I have absolutely nothing against some open source CODECs being available, I think that's great, and would put pressure on the MPEG-LA to keep H.264 free. But Theora is the wrong answer. Right answers? Well, it needs more work, but the BBC's Dirac CODEC is more competitive, if just as much of a problem on handheld gear. Google could release VP8 to the FOSS community, which is said to be noticeably more efficient than H.264 at lower bitrates. Both still could have patent entanglement issues, however.
-Dave Haynie
Yeah... except, the Mozilla folks have already said they're not going to do this in Firefox:
http://weblogs.mozillazine.org/roc/archives/2009/06/directshow_and.html
http://weblogs.mozillazine.org/roc/archives/2010/01/video_freedom_a.html
To summarize: there are functions in the OS that do these things, that every other piece of software uses, that have been in the OS for over a decade, and that do these functions better than a CODEC embedded in our Web Brower ever will. Thus, we refuse to use those interfaces.
I suspect next, Mozilla will be writing their own video drivers, file system, PDDs, etc. since they can't trust any of those to be 100% functional. Or maybe, they should just write the stinkin' web browser, and use the parts of the OS that are written by folks who know those functions better than Team Mozilla.
Of course, what'll really happen is that someone will hack Firefox to use the OS routines, and before you know it, Firefox will be about as popular as Navigator is today. Or it may slip completely, overtaken by Chrome. Religion is like that... it's a guaranteed fail, when it's put up against rational thought.
-Dave Haynie
So those Windows programs that just run on Linux (without Wine) are so numerous, right?
To preface, I despise Flash as much as anyone, primarily for its closed nature. But I have to play devils advocate here.
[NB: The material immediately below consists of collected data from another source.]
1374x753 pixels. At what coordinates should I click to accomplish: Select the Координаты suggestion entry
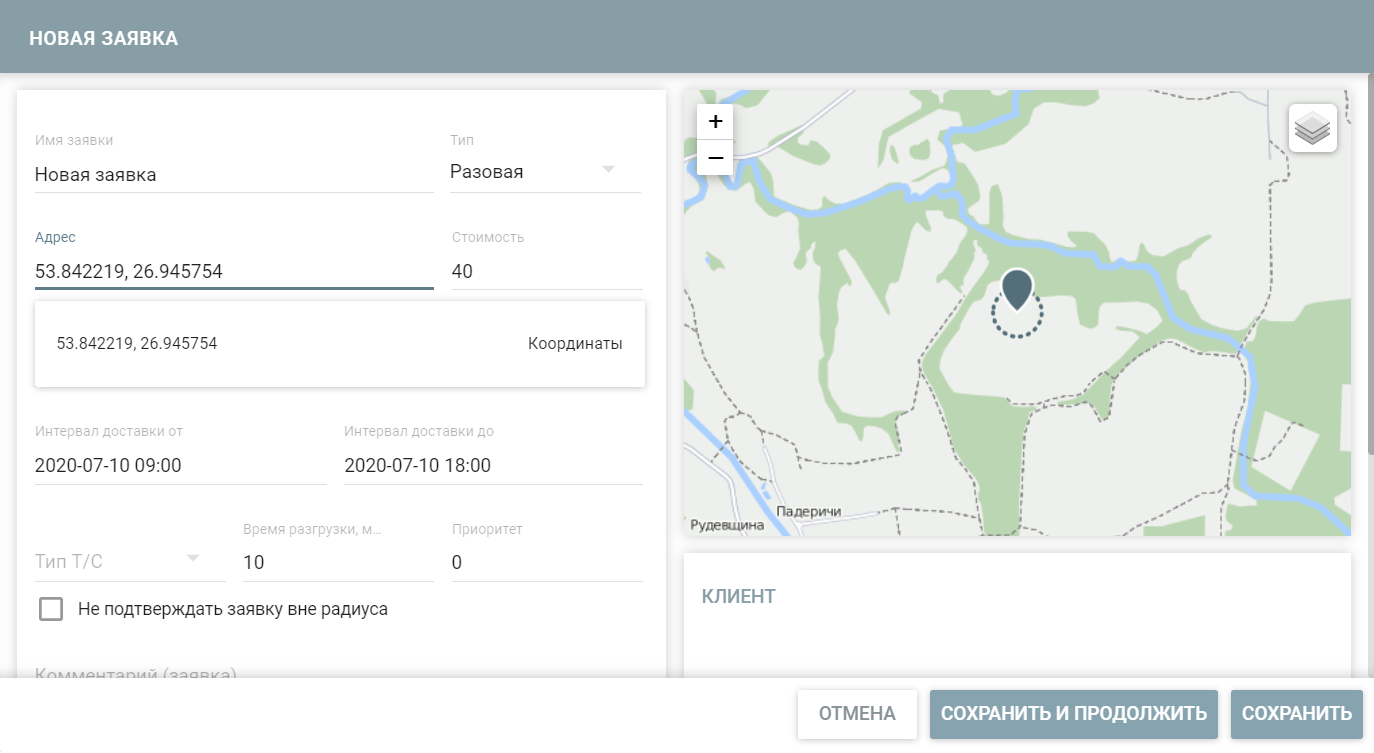click(340, 343)
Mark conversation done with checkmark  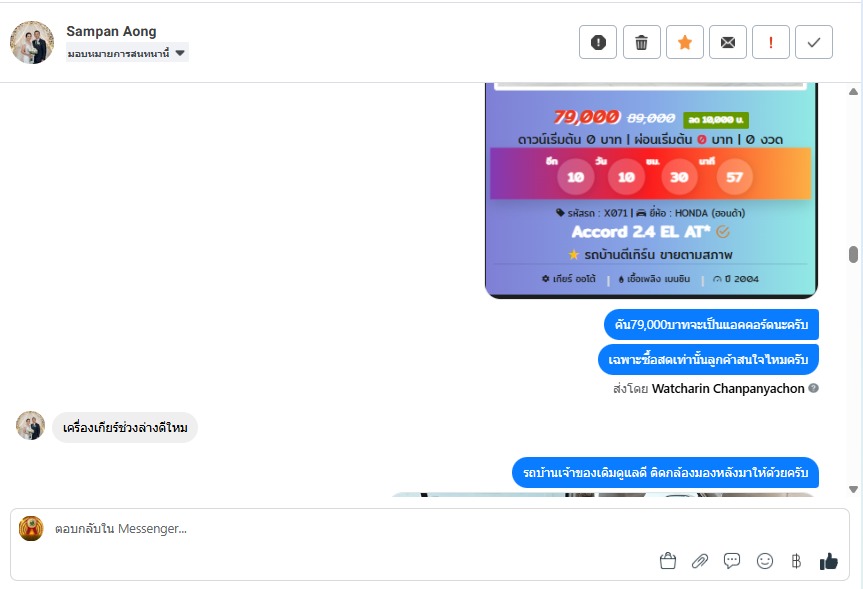click(x=813, y=42)
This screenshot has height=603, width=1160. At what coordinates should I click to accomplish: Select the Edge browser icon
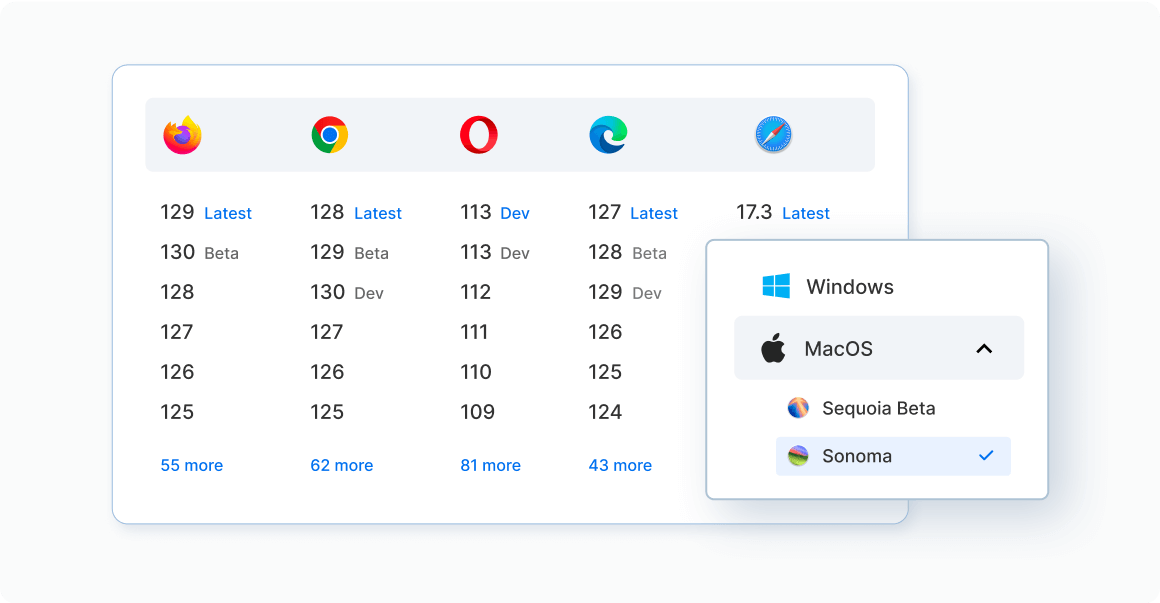click(608, 134)
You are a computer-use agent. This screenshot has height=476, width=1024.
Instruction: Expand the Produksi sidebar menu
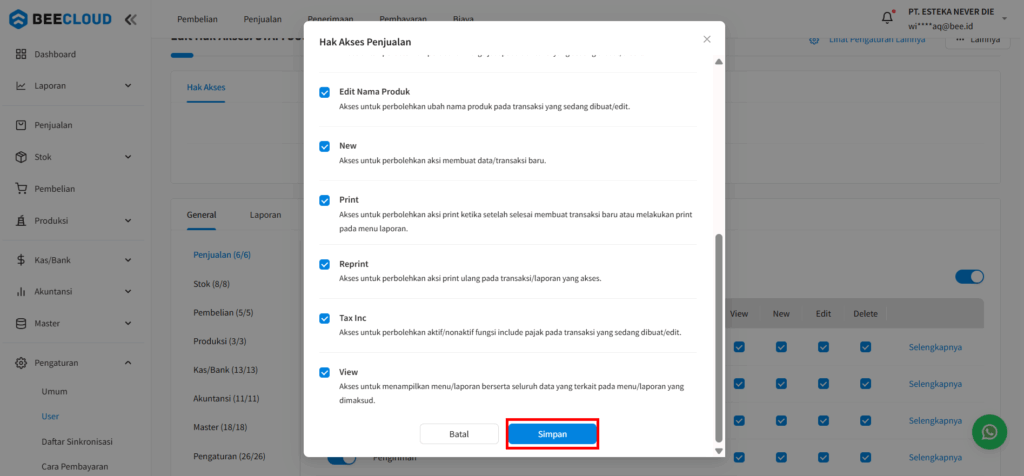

You make valid points about the lack of a keyboard and mouse on the iPhone inhibiting the use of current Flash apps by iPhone users.
Your argument for resizing a web page to 320x480 is where your short sightedness is completely revealed though.
Many web sites, flash or no flash, do not display well on a 320x480 screen resolution, or rather a 3.x" screen even at the higher resolution of 480x800--but that is why most sites have adopted a mobile version of their website.
The lack of a keyboard and mouse on a non-flash web site can be just as detrimental, but again we have seen an adaptation of web sites to accommodate big blob fingers.
The Wii's built in browser and flash support motivated a whole slew of Flash games with the Wii motion controller alone in mind--no keyboard.
Now imagine that Adobe is allowed to bring Flash to the iPhone. Surly Flash programmers would adapt their apps and games to accommodate the lack of a keyboard and giant click areas--heck Adobe may even offer an API to support multi-touch.
Now I am not fan of Apple and its closed nature. While I have an iPhone and MacBook, for the purpose of creating iPhone apps, I hope for Apple's demise.
But I despise Flash even more than Apple and find it quite amusing that Google and Apple are helping to bury Flash.